"The light, that lies In woman's eyes, Has been my heart's undoing"
About this Quote
The subtext is as much political as romantic. In Tudor England, where reputation was currency and desire could be read as disorder, writing love as "heart's undoing" performs humility: the speaker is overwhelmed, therefore absolved. Blame is displaced onto the irresistible optics of femininity, a safe narrative in a culture that routinely cast women as both moral beacon and moral hazard. "Lies" is the hinge word. It can simply mean "rests", but it also flickers with the possibility of deception: is the light genuine, or is it a lure? That ambiguity lets the line oscillate between reverence and wariness.

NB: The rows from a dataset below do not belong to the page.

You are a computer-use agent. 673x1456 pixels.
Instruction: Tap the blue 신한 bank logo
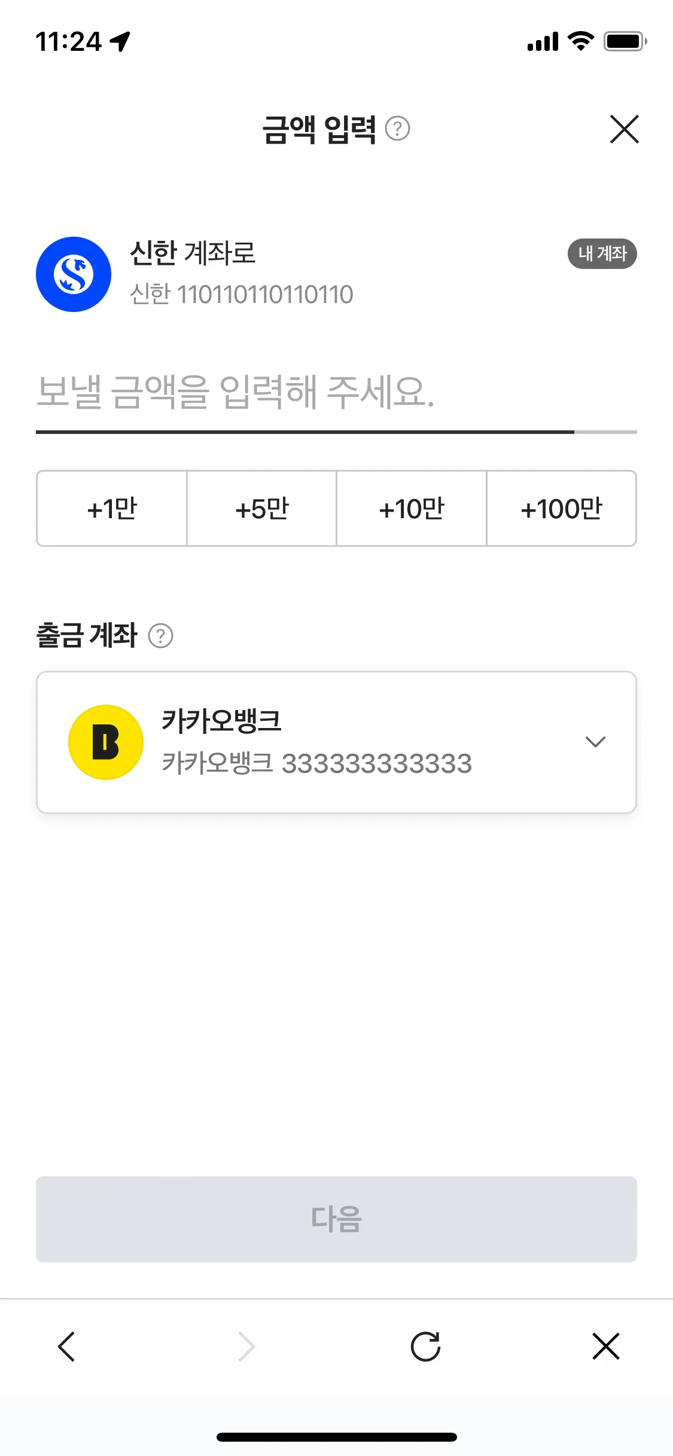(74, 274)
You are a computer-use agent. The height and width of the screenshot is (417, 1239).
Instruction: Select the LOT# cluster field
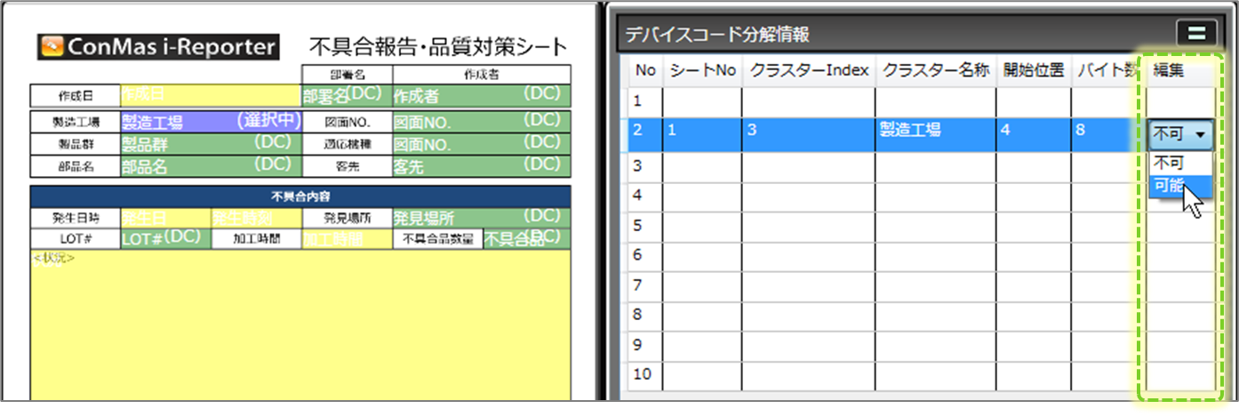point(164,238)

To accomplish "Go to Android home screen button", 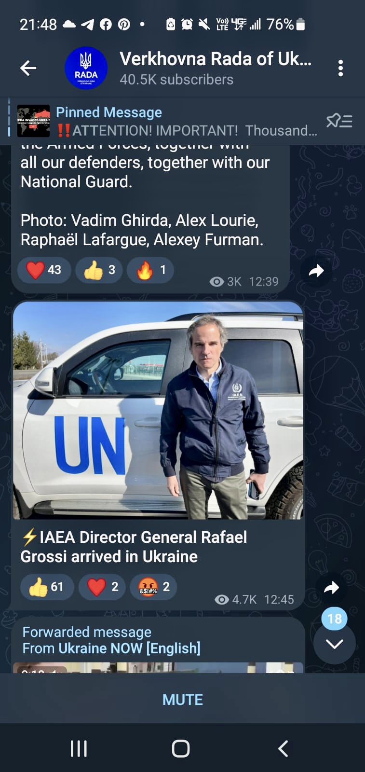I will point(181,749).
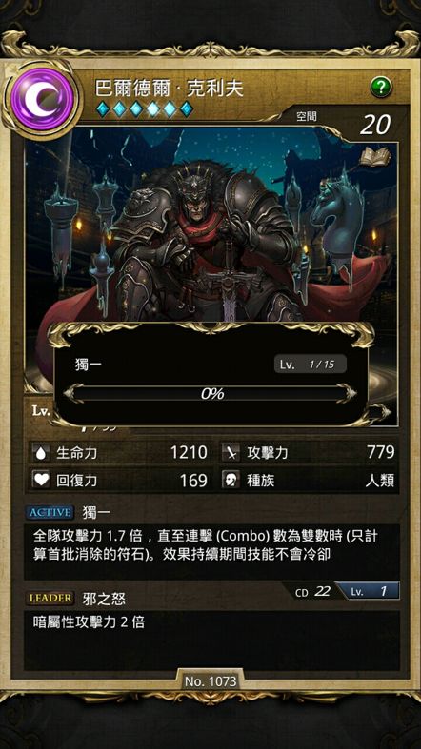
Task: Tap the diamond star rarity row
Action: coord(145,109)
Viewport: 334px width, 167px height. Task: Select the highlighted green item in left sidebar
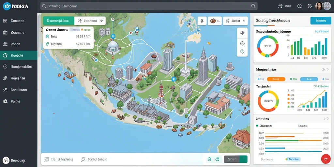pyautogui.click(x=19, y=55)
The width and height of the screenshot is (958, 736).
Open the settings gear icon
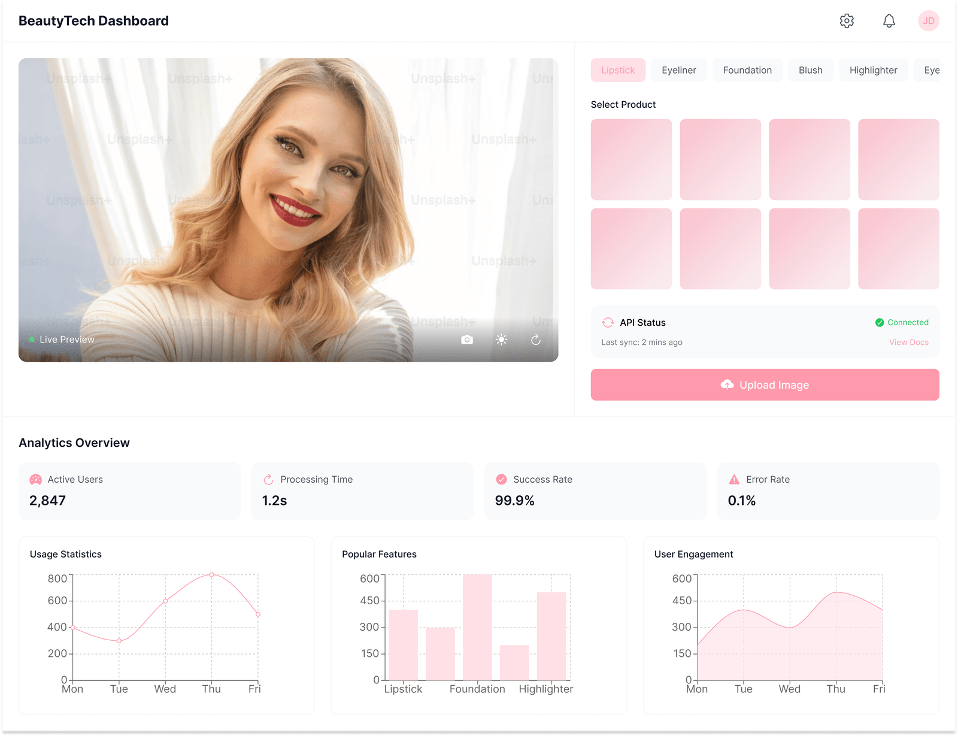(x=847, y=21)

Context matters because More is not just any poet; he’s a statesman and eventual martyr, a man whose public life was defined by conscience and constraint. The lyric voice admits private susceptibility while keeping decorum intact. The intent isn’t to scandalize; it’s to dramatize temptation in miniature, turning a glance into a neatly contained moral drama that a court could enjoy without owning.
Quote Details
| Topic | Romantic |
|---|---|
| Source | Help us find the source |
| Cite | Cite this Quote |
Citation Formats
APA Style (7th ed.)
More, Thomas. (n.d.). The light, that lies In woman's eyes, Has been my heart's undoing. FixQuotes. https://fixquotes.com/quotes/the-light-that-lies-in-womans-eyes-has-been-my-160063/
Chicago Style
More, Thomas. "The light, that lies In woman's eyes, Has been my heart's undoing." FixQuotes. Accessed February 2, 2026. https://fixquotes.com/quotes/the-light-that-lies-in-womans-eyes-has-been-my-160063/.
MLA Style (9th ed.)
"The light, that lies In woman's eyes, Has been my heart's undoing." FixQuotes, https://fixquotes.com/quotes/the-light-that-lies-in-womans-eyes-has-been-my-160063/. Accessed 2 Feb. 2026.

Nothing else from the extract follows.